Mas a inauguração ocorreu após horas de atraso enquanto o Congresso negociava a formação de um novo Conselho Diretivo, o órgão que orienta as sessões da legislatura e ajuda a moldar a sua agenda. Uma atmosfera de alegria e celebração nas ruas da Cidade da Guatemala deu lugar brevemente à raiva. No início do dia, música ao vivo tocava em todo o centro histórico da Cidade da Guatemala, enquanto milhares de pessoas como Perez viajavam de todo o país, algumas delas dormindo na praça na noite anterior, para testemunhar a tomada de posse.

Com o passar das horas, eles se reuniram em frente ao prédio do Congresso para protestar contra os atrasos após a derrubada das barreiras policiais ao redor do Congresso. Os Estados Unidos, a União Europeia e a Organização dos Estados Americanos, entre outros, emitiram mensagens reafirmando sua crença na eleição de Arevalo e apelando para que ele tome posse.
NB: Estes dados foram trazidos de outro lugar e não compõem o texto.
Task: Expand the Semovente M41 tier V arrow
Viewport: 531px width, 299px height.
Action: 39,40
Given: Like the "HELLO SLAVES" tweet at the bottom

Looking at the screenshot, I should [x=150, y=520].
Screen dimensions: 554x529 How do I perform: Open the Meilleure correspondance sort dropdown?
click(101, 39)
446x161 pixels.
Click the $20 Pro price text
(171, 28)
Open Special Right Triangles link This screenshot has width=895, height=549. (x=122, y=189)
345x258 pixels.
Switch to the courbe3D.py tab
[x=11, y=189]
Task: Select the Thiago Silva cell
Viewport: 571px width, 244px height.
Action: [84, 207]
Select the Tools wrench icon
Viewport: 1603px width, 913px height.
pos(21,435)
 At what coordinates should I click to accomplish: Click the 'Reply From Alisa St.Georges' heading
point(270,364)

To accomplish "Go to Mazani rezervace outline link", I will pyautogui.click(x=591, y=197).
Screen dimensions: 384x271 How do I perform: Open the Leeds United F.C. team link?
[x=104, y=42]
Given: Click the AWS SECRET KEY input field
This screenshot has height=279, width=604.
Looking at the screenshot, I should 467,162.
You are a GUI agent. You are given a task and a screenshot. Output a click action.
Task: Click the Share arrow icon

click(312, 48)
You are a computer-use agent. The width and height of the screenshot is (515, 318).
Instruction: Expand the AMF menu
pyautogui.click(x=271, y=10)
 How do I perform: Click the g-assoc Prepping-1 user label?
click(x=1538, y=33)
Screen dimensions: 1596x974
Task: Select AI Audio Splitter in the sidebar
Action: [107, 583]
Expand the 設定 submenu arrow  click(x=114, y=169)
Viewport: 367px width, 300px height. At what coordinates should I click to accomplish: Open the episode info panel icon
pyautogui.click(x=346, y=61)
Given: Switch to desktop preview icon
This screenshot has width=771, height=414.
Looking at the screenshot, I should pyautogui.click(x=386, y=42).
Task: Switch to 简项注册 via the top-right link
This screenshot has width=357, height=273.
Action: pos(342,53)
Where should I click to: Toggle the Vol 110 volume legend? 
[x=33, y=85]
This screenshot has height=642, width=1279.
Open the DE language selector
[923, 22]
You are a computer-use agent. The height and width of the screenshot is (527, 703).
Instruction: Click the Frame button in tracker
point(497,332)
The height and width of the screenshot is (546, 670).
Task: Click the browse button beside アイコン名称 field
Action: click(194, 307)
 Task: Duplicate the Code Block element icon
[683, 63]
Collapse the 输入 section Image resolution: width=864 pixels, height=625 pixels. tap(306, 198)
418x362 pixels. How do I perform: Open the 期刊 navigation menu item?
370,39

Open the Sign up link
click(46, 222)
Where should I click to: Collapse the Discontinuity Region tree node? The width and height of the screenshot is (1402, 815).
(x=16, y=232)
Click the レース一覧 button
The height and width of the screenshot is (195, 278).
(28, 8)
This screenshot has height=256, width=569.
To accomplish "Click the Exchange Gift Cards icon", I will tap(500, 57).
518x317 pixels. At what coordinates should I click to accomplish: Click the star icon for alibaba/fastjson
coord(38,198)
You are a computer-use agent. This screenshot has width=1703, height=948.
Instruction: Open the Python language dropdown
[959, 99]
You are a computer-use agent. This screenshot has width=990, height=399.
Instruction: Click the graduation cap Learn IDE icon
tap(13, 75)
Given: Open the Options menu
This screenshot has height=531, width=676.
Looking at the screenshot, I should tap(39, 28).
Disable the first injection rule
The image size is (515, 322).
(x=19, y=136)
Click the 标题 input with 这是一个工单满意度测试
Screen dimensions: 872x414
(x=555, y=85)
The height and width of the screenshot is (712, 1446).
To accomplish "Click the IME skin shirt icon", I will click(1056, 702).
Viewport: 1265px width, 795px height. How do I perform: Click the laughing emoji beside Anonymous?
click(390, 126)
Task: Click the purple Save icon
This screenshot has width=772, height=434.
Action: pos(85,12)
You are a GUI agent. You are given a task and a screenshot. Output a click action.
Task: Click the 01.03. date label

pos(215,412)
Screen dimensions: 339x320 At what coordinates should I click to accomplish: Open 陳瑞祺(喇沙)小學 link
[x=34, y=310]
“Precisamos que isso aconteça agora”, disse Ingrid Arana, uma moradora de 53 anos da Cidade da Guatemala, à Al Jazeera nas periferias dos protestos. “O tempo passou e a decisão não foi tomada. Os que estão no Congresso ainda não terminaram a sessão.”

“Arevalo representa uma nova primavera para o país”, disse ela. “Uma grande oportunidade para a Guatemala, que irá melhorar as condições que ocorreram (em que vivemos) devido a tanta corrupção.”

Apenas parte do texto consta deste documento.